EXCERPTED RECORDS:

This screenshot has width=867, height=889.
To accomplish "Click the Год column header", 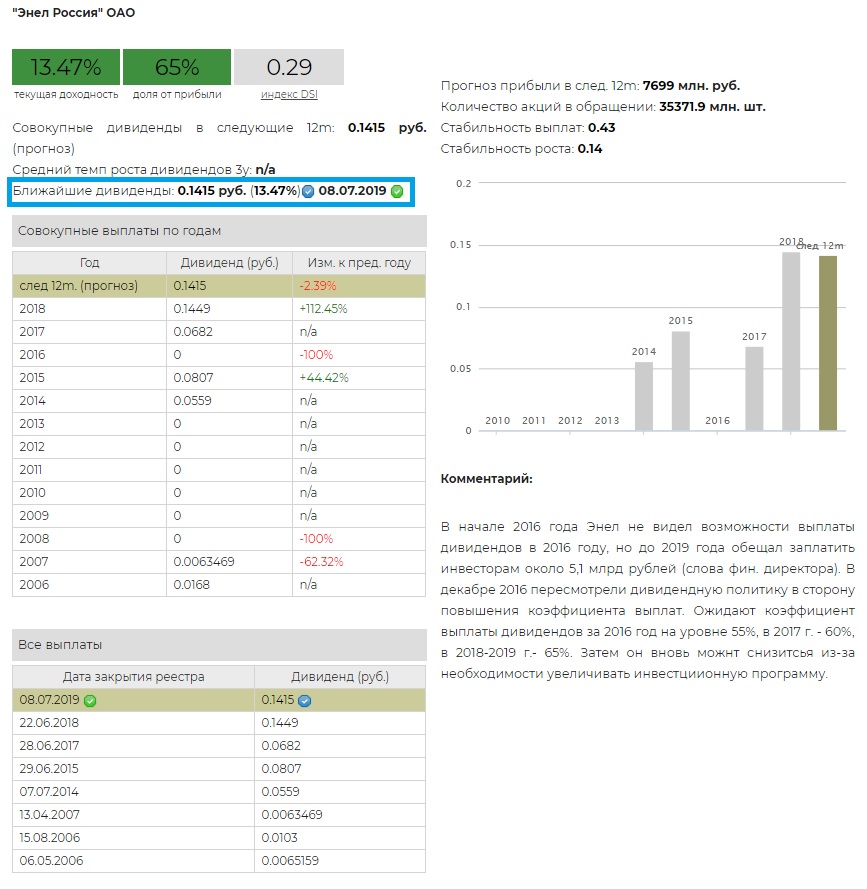I will [89, 263].
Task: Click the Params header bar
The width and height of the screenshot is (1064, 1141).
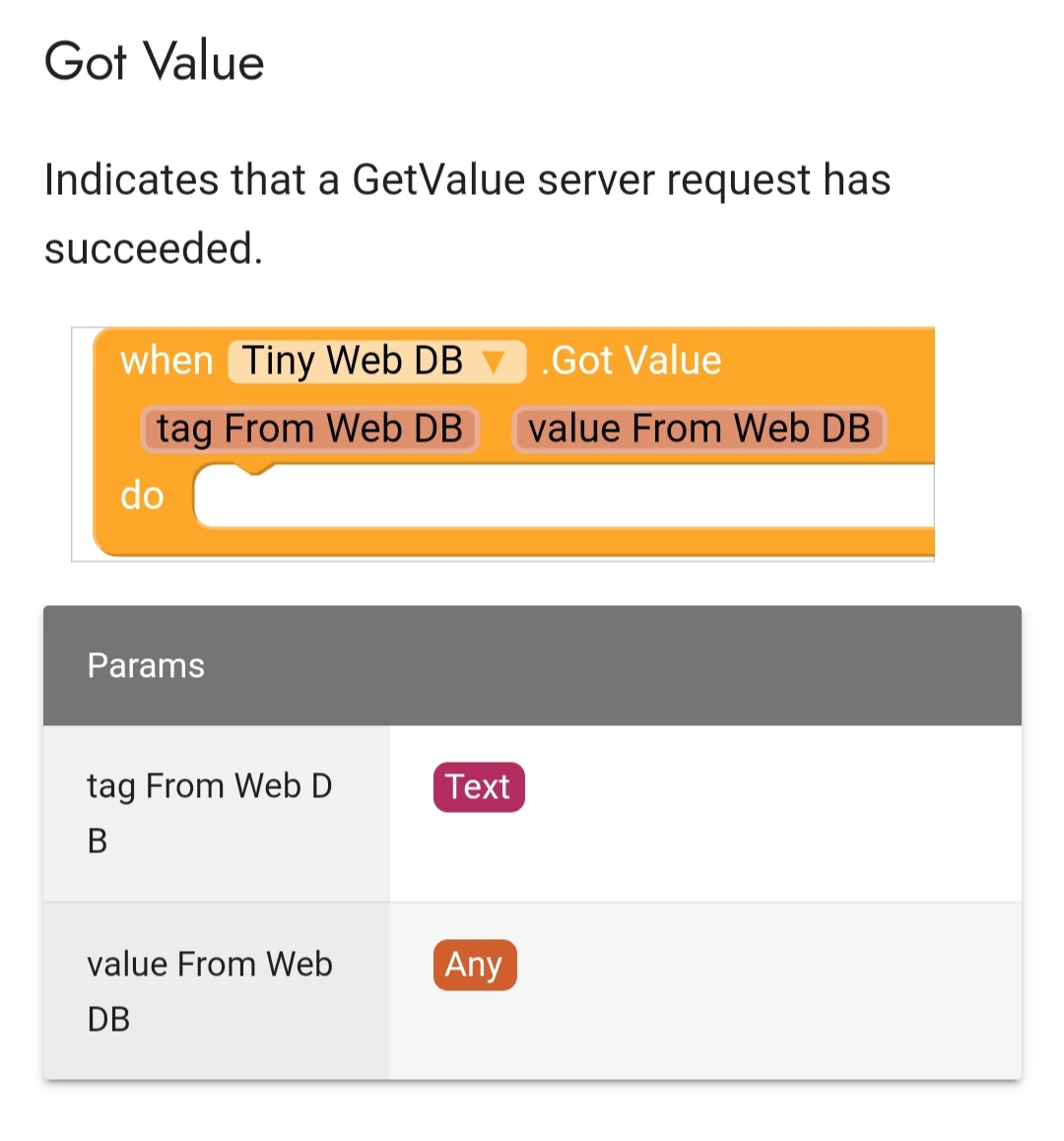Action: [532, 665]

ACTIVITY: Extract only the lines from the one that contains "The width and" through the end of the records, inclusive, and omit every picture.

COMPLETED EXERCISE:
The width and height of the screenshot is (1064, 1141).
Action: [532, 665]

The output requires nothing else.